Durante el verano, miles de personas asisten a festivales y macroconciertos al aire libre, generando una gran cantidad de residuos en forma de vasos. Pese a los anuncios de los organizadores y la obligación legal de que sean reutilizables, muchos de estos envases acaban siendo de un solo uso.
La Alianza Residuo Cero, integrada por 130 entidades sociales y vecinales, ha solicitado al Ministerio para la Transición Ecológica que aproveche la modificación del real decreto de envases y residuos para corregir el vacío legal existente. La entidad alerta de que el concepto de 'vaso reutilizable' se ha convertido en un producto que se cobra al consumidor, pero que no forma parte de un sistema real de retorno, limpieza y nueva puesta en circulación.
"Un vaso no es reutilizable porque sea más grueso o lleve un mensaje sostenible. Lo es si se retorna, se lava y vuelve a circular. Sin retorno no hay reutilización", afirma Rosa García, portavoz de la Alianza Residuo Cero.
El Real Decreto 1055/2022 establece desde el 1 de julio de 2023 que los promotores de eventos deben implantar alternativas a los envases de un solo uso. Si se opta por vasos reutilizables, estos deben cumplir la norma UNE-EN 13429:2005 y se deben devolver los depósitos cobrados. Sin embargo, la Alianza Residuo Cero considera que el marco actual no define suficientemente qué debe hacerse para que un vaso sea realmente reutilizado, permitiendo que muchos funcionen como productos de riesgo.
El nuevo Reglamento europeo 2025/40, aplicable a partir de agosto de 2026, y el nuevo real decreto que el Ministerio está preparando, representan una oportunidad para evitar la distribución indiscriminada de objetos de un solo uso, incluyendo vasos, pajitas y platos de cartón plastificado.
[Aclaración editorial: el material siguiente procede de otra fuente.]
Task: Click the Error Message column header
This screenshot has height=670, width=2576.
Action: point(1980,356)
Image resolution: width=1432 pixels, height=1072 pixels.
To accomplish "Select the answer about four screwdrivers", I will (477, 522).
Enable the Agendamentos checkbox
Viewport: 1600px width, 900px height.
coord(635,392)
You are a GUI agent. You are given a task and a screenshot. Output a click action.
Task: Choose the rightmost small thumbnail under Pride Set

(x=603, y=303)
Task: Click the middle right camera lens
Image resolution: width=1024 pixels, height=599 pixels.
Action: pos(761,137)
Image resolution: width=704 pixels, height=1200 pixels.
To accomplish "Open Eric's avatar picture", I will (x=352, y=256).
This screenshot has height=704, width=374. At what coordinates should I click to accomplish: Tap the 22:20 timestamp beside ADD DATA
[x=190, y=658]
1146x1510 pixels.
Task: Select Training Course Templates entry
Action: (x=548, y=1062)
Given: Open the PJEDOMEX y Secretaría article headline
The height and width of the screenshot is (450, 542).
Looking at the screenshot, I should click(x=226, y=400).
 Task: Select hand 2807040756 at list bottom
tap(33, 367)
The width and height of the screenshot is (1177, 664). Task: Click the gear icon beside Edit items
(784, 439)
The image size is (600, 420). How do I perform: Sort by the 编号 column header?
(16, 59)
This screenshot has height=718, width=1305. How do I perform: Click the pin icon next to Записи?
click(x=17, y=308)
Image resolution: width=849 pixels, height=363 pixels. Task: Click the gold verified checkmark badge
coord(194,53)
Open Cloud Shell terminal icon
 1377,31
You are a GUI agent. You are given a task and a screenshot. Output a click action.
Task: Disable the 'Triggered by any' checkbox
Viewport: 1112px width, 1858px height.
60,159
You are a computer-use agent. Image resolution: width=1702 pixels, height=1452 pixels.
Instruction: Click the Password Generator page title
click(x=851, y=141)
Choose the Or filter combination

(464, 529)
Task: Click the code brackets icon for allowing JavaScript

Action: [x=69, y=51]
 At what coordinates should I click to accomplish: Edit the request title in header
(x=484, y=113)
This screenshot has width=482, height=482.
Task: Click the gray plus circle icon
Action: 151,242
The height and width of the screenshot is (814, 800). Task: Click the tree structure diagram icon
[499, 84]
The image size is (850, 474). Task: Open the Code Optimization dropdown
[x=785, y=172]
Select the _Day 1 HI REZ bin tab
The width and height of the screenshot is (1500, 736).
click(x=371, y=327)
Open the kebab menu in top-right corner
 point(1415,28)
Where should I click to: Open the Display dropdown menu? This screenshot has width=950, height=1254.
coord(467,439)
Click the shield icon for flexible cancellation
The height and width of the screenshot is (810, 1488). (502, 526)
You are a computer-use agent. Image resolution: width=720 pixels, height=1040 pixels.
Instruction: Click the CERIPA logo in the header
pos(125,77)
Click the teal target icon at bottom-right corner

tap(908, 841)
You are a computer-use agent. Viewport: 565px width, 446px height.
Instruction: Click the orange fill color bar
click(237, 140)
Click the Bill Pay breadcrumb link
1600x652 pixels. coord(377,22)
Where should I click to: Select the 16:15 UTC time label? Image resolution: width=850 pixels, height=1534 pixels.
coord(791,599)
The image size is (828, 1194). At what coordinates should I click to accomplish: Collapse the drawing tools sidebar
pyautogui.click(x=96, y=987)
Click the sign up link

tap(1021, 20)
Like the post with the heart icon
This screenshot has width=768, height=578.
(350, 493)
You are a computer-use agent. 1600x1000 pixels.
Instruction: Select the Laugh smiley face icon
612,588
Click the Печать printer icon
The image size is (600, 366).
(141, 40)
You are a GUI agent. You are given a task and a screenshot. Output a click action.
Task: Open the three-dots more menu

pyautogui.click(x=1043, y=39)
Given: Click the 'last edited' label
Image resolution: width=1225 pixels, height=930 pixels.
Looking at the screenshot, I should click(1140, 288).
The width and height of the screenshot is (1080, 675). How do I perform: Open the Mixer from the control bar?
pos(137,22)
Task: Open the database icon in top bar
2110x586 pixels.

Las peticiones de la entidad incluyen definir legalmente qué es un sistema efectivo de reutilización, hacer obligatorio el retorno real de los vasos, garantizar información clara al consumidor, establecer trazabilidad y datos verificables, incorporar inspección y sanciones, condicionar ayudas y patrocinios públicos a sistemas reales, y proteger a los operadores que sí lo hacen bien para evitar competencia desleal.
"Si no somos capaces de garantizar que un vaso reutilizable sea realmente reutilizado, difícilmente podremos construir políticas creíbles de prevención de residuos y economía circular", concluye García.